Circus Lane House Extension, Edinburgh Building Project, New Scottish Architecture Development Images, Architect
Circus Lane House Extension in Edinburgh
4 September 2023
Design: DS Architecture
Location: Edinburgh, south east Scotland
Photos by Will Scott Photography
Circus Lane House Extension, Scotland
Taking a walk around the gentle curve of Edinburgh’s famously picturesque Circus Lane, the clocktower of St Stephen’s Church looms overhead and draws you towards the western end of the Lane, as one of the New Town’s latest additions comes into view.
Designed as a two-storey extension to an existing traditional mews property, the new building is a full stop to the row of houses on the north side of the Lane. Occupying a site formerly used as garages, the next-door structure of St Vincent’s Chapel ensures that the row of properties will never extend beyond this new addition, meaning it has the unusual task for a mews property of presenting 2 principal elevations – south to the Lane and east towards St Vincent Street.
The design challenge therefore was to create a fitting ‘bookend’ for the Lane, a very visible first impression when approaching from the east and a complementary addition to the architecturally rich, traditional and disparate series of properties it adjoins.

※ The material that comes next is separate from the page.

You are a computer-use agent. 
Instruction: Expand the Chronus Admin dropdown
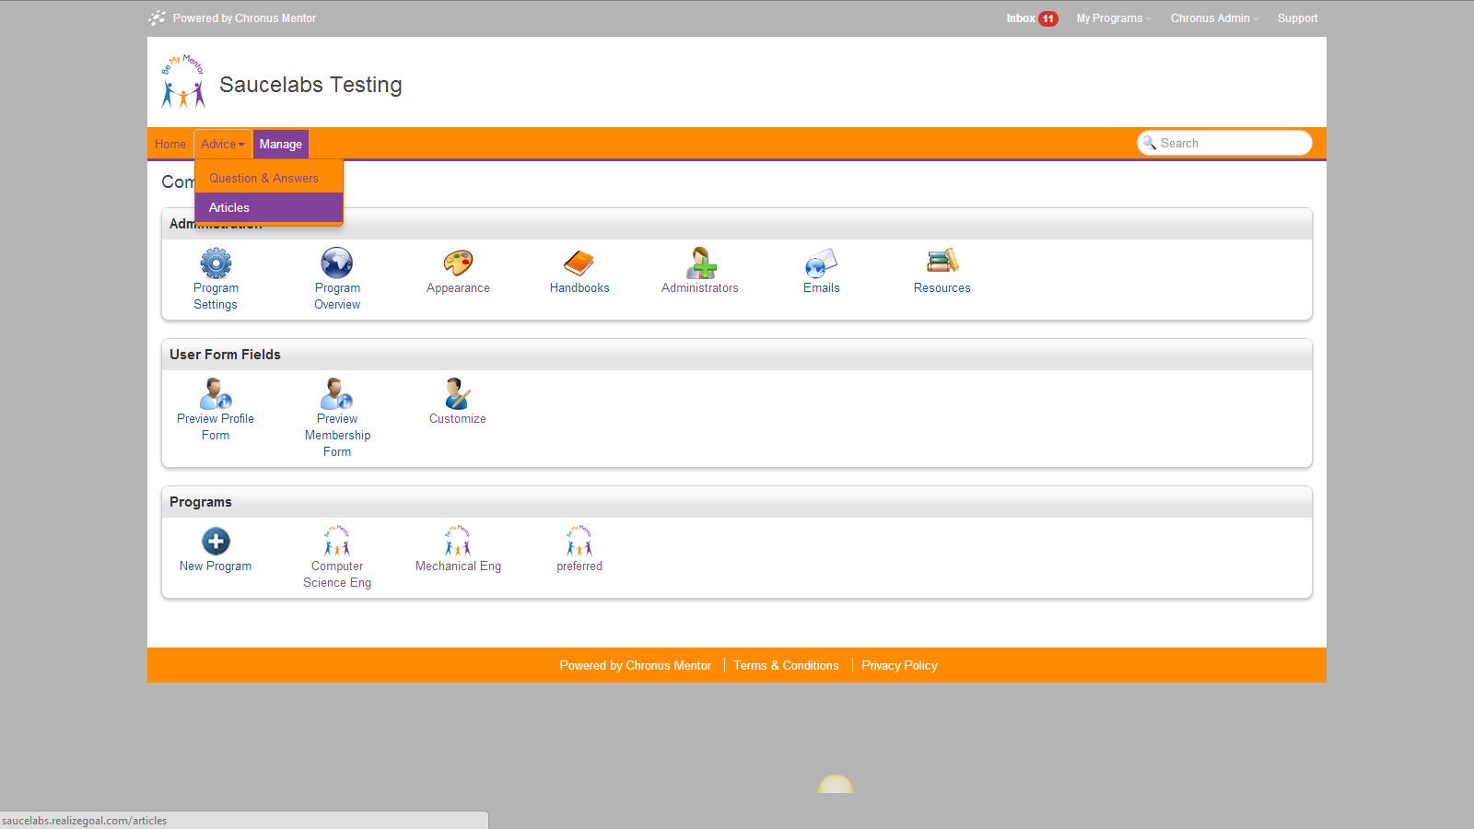pyautogui.click(x=1213, y=18)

While the building is an extension and is integrated internally with the existing first floor property it adjoins, the structure can be viewed in isolation from the outside. Arranged over two floors, the layout is flipped to include a bedroom and bathroom at ground floor, afforded with smaller window openings, to offer increased privacy and intimacy.
On the first floor, away from the direct view of the many residents and tourists who walk through the Lane each day, the main living space and kitchen enjoy large windows, maximising the aspect and view towards the south, filling the space with natural light throughout the day. The frameless corner window offers view towards St Vincent Street to the east as well as towards the Lane, and softens the external corner of the building at that level, helping to unite those two main perpendicular elevations.
Wrapping around the rear of the existing property, the new structure also contains a study on ground floor that opens out to the enclosed courtyard garden on the north side of the property. Above, a new utility room offers additional amenity.
Within the existing building, formerly a self-contained one bedroom flat, there are a further two large bedrooms and a bathroom. A former garage on the ground floor has also been integrated into the plans to provide a generous and accessible ‘Jack & Jill’ bathroom.
What was the brief?
The existing property was formerly a one bedroomed flat located on the first floor of an old carriage store, located as it was over three garages. The property was accessed via the rear garden and using a flight of external stone stairs.
With the easternmost of those three garages also under ownership, together with a further two garages within a single storey structure abutted to the eastern gable, the brief called for the extension and adaptation of these spaces to create a new 3 bedroomed property.
The Client called for a bold but sensitive addition to the Lane, occupying the footprint of the single storey garage structure which was to be demolished. Internally, the former upper flat, ground floor garage and new addition were to be integrated seamlessly.
What were the key challenges?
Circus Lane is well known in Edinburgh and beyond for being one of the most picturesque in the city and is reputedly one of the most photographed streets in Scotland. Designing within such a sensitive context was therefore critical.
The Lane does have a number of properties of different styles within it, which allowed a certain design freedom to be employed – an opportunity to design an addition to the Lane that stood on its own merits while complementing and respecting the existing fabric. Being positioned at the very eastern end of the row, the design also sought a solution to presenting two key elevations to the south and east.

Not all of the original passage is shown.